Hence, the computational complexity of a convolutional layer depends upon the number of computations done by the filter elements. Therefore, to have a quantitative comparison of computational complexity between PilotNet Figure 10 and the proposed network, the total number of trainable parameters were compared. Moreover, the total number of parameters depends upon the number of convolutional layers, size of filters, number of max-pooling layers, and number of neurons in fully connected layers. Table 3 represents a comparison between the proposed network and PilotNet in terms of testing mean squared error, a total number of parameters, and inference time taken by the model on a single image. Comparing the total number of parameters, we can see that the proposed architecture has 4 times fewer parameters than PilotNet. Also, the proposed model takes 0.036 sec per image while PilotNet takes 0.042 sec per image. But there is a slight trade-off of MSE as PilotNet achieves 0.00004 less mean squared error on testing data.

4.4. Checking Model Performance on Different Weather Conditions

To check the robustness of our model, a dataset has been collected by driving the vehicle through the same route under all different 14 weather conditions. Each dataset consists of 1000 images. The results RMSE (root mean squared error) for different weather conditions can be seen in Table 4. From the table, it is notable that the RMS value for those sunsets is slightly better than the weather condition with noon.

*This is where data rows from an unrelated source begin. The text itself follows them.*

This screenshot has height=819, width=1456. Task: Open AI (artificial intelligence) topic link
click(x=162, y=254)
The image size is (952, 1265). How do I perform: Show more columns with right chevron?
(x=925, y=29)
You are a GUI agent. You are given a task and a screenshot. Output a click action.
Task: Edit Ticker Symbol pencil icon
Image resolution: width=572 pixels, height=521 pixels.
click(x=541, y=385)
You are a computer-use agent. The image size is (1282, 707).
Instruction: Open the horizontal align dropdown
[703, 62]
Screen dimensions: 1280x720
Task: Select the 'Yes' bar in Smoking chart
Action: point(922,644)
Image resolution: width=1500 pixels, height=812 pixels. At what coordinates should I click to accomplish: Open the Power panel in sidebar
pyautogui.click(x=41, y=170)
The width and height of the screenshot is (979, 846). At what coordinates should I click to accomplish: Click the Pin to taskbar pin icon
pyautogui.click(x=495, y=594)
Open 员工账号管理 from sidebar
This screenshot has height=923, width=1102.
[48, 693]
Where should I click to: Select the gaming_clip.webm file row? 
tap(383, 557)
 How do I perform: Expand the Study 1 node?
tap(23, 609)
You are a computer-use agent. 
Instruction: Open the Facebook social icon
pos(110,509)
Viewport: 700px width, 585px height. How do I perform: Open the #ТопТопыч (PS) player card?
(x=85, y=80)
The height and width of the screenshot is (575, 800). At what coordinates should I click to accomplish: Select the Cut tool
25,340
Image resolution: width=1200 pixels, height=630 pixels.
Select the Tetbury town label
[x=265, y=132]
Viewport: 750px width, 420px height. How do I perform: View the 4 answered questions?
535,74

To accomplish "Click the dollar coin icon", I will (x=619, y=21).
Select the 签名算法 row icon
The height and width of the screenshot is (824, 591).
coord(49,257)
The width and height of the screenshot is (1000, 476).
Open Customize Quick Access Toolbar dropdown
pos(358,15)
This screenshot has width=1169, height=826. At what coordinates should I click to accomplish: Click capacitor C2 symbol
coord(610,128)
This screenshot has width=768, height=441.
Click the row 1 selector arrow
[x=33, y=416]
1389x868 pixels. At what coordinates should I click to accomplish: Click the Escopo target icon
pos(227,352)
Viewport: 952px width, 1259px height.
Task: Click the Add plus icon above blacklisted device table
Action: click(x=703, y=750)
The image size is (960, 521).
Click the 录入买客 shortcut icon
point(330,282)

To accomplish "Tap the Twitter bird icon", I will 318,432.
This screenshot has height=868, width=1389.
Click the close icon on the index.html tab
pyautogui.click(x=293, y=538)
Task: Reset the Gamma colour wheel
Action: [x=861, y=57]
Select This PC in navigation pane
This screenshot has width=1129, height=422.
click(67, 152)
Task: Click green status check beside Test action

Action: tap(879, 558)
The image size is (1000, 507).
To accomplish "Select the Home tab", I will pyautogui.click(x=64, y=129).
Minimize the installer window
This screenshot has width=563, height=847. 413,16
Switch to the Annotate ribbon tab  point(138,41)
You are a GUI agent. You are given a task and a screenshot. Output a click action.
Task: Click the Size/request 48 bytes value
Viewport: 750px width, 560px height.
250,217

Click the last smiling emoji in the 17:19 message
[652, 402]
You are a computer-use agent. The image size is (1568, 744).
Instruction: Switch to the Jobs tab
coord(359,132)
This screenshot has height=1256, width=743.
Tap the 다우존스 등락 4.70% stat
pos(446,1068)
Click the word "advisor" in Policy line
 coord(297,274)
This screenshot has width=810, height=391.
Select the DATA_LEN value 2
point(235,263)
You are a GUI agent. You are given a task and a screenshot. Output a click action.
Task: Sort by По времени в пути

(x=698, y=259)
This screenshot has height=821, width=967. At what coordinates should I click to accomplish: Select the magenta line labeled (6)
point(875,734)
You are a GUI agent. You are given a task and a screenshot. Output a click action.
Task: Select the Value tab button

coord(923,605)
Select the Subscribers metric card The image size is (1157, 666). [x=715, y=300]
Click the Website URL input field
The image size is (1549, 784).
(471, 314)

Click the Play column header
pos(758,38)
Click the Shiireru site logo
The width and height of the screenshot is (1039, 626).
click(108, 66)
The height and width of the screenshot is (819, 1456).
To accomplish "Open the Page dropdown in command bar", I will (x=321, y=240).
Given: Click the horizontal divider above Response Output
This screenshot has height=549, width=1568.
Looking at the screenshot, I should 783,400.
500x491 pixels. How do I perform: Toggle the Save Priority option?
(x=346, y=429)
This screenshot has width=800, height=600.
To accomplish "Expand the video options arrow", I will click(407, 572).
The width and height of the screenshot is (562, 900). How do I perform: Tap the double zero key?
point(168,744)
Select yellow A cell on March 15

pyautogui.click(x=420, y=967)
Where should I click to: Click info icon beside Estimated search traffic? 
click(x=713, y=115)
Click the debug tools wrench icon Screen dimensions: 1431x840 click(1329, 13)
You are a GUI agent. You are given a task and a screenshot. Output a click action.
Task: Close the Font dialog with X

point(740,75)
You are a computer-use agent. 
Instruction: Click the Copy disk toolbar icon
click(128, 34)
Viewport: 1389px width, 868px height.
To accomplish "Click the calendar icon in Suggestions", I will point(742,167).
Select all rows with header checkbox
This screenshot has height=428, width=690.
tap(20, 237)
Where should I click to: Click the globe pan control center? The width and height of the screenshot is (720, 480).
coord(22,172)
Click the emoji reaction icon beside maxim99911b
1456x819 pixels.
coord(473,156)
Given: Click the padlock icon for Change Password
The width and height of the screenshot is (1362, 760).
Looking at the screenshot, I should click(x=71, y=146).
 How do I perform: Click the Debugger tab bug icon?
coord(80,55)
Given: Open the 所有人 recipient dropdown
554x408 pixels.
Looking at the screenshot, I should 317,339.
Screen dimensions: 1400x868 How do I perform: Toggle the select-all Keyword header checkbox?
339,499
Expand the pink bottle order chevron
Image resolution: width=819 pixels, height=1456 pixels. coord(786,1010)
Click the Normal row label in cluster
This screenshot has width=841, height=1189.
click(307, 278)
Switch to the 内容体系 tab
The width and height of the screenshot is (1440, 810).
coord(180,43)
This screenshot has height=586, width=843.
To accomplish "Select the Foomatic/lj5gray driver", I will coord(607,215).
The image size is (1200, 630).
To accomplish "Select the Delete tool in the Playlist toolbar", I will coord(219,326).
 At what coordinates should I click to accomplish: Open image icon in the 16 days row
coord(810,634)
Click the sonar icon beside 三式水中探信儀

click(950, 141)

5. Conclusions and Future Work

End-to-end learning for AV develops a relationship between input road images and output steering angles to control a vehicle. Most of the available solutions for end-to-end learning are based on deep learning models which have a huge number of parameters, hence making them computationally expensive. Moreover, the underlying hardware needed to deploy such a solution also cost more. Thus, in this paper, we have proposed a lightweight CNN architecture for end-to-end AV. CARLA simulator was used to acquire the training data. The data was preprocessed, and the region of interest was cropped. The proposed model was chosen after trying different combinations of loss functions and activation functions. Finally, the proposed model was compared with PilotNet, which is a state-of-the-art model for end-to-end AV. The model achieved relative mean squared error to PilotNet while being four computationally less expensive. The proposed model was 4 times lighter in terms of parameter as compared to the state-of-the-art model PilotNet. The inference time taken by the proposed model is also less as compared to PilotNet. In future work, we would implement the same model on real images. Moreover, we will also add another target variable which is acceleration/throttle. The model will also be given directional commands as input so it can take decision at intersections.

Data Availability

Data will be made available when requested.

Conflicts of Interest

The authors declare that they have no known competing financial interests or personal relationships that could have appeared to influence the work reported in this paper.

Acknowledgments

We would like to acknowledge CARLA, an open simulator for urban driving, and ROS, an open-source robotics middleware suite for sharing their resources to be able to produce such research for autonomous systems that can be tested and evaluated in the simulation environment and can be easily reproduced into the real-world environment. We would like to thank the National Centre of Artificial Intelligence (NCAI) and NEDUET, Karachi, for providing the necessary resources to conduct this research. This study is supported by the Smart City NCAI, NED University of Engineering and Technology and Pakistan Abu Dhabi University, Abu Dhabi, UAE.